(DATA TO USE Opens)
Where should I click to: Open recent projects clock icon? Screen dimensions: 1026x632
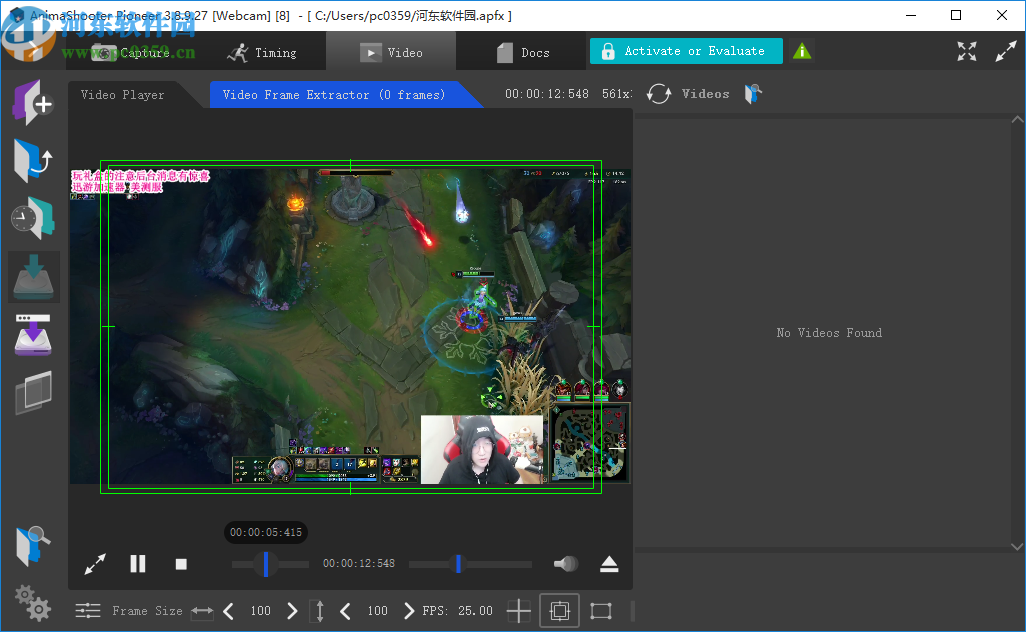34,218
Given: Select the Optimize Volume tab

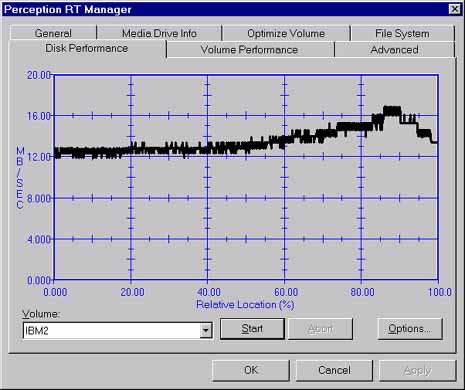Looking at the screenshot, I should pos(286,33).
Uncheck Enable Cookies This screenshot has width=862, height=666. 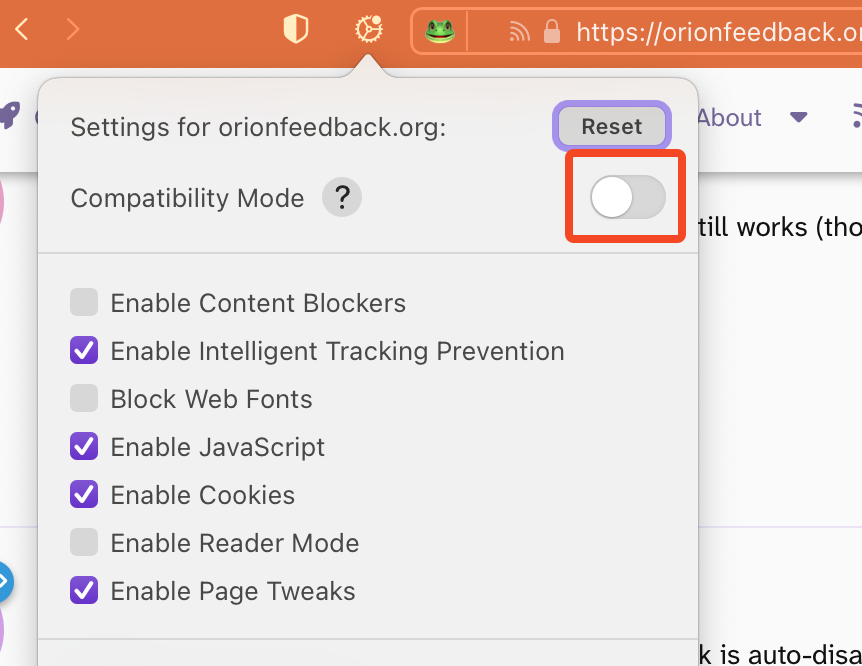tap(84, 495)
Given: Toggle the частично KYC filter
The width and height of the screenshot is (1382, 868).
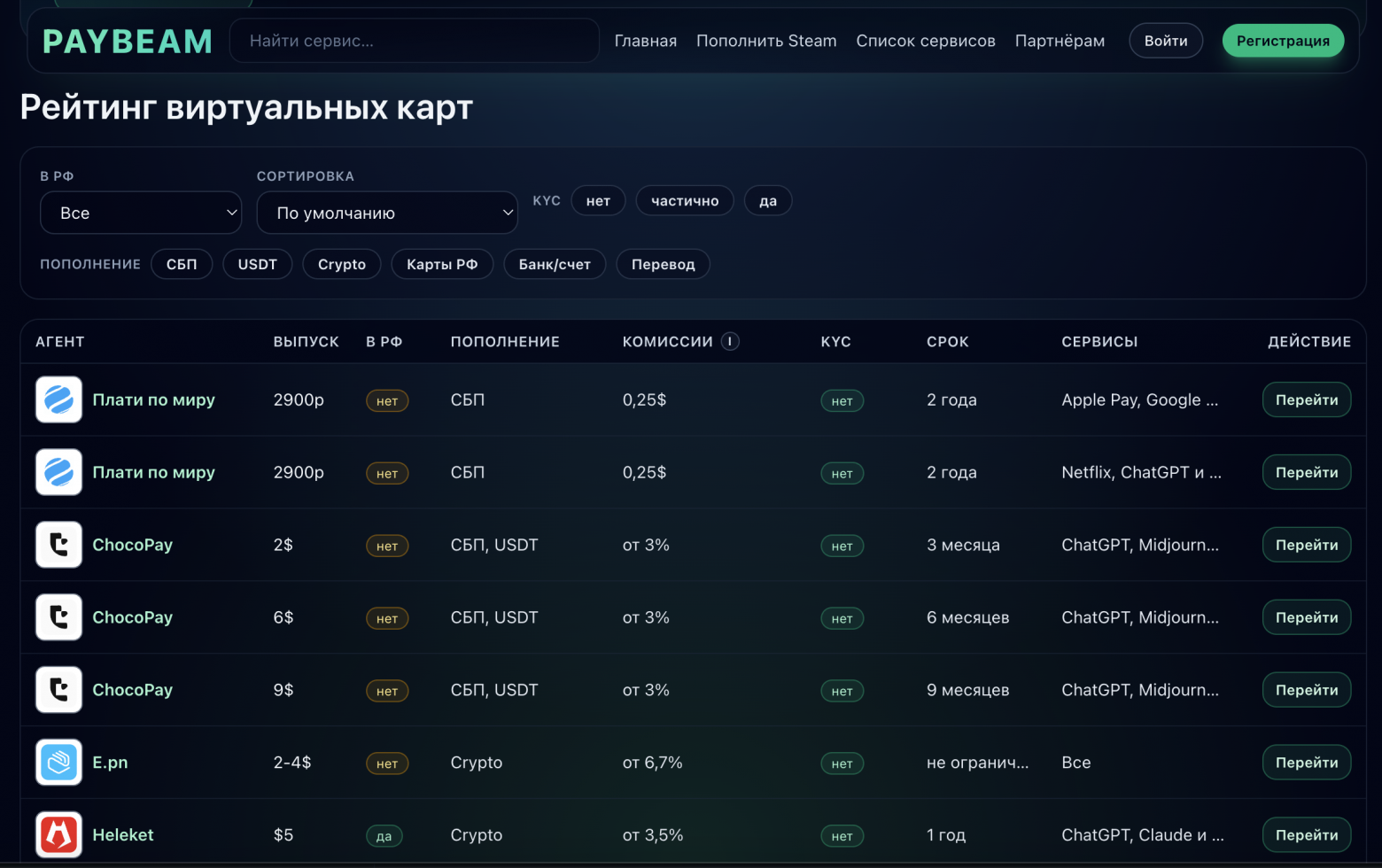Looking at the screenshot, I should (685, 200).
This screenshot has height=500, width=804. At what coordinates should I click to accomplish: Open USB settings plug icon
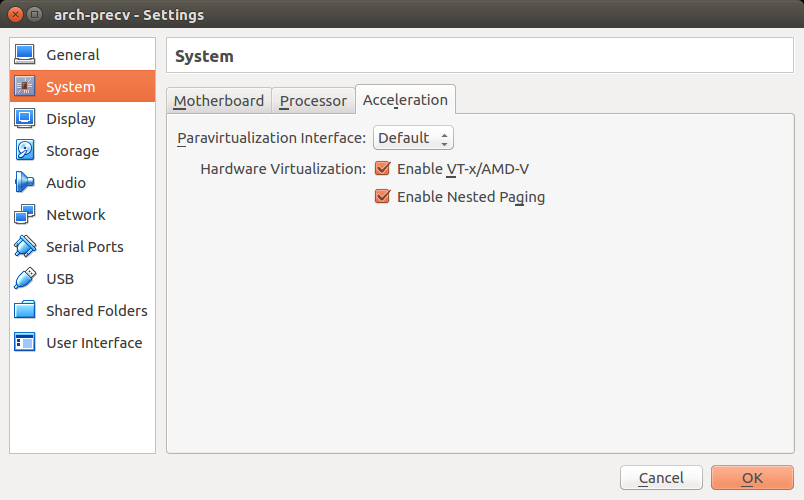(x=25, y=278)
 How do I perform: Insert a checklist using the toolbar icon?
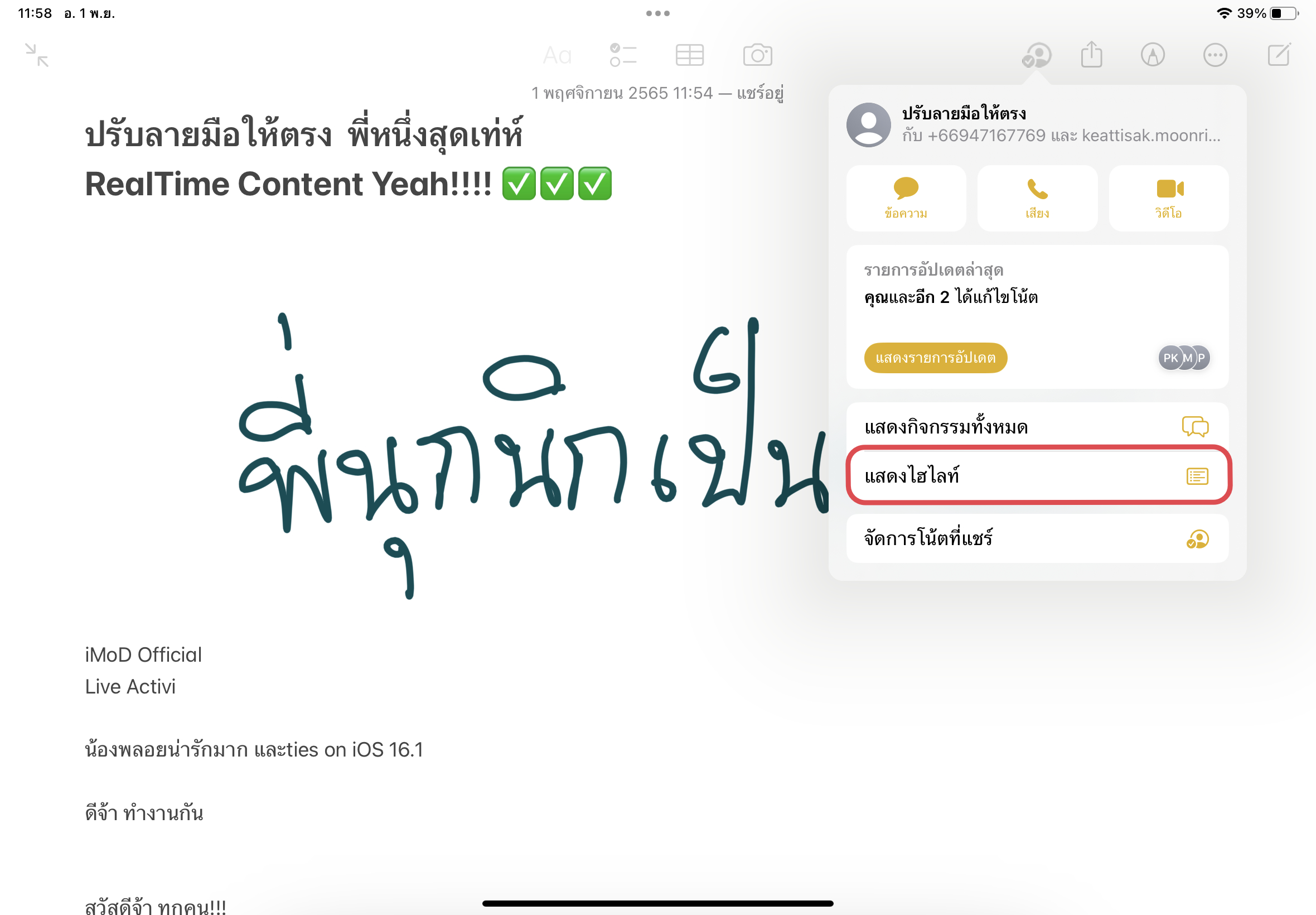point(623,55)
(DATA TO USE Closes)
# [EXERCISE OBJECTIVE]
Set down only the lines from the one with "The width and" through the end of the entries, exactly as they appear, leaving out each picture.

# [ANSWER AREA]
The width and height of the screenshot is (1382, 868).
Looking at the screenshot, I should (685, 200).
This screenshot has height=500, width=804. At what coordinates should I click to accomplish: Open USB settings plug icon
(x=25, y=278)
 How do I perform: Insert a checklist using the toolbar icon?
point(623,55)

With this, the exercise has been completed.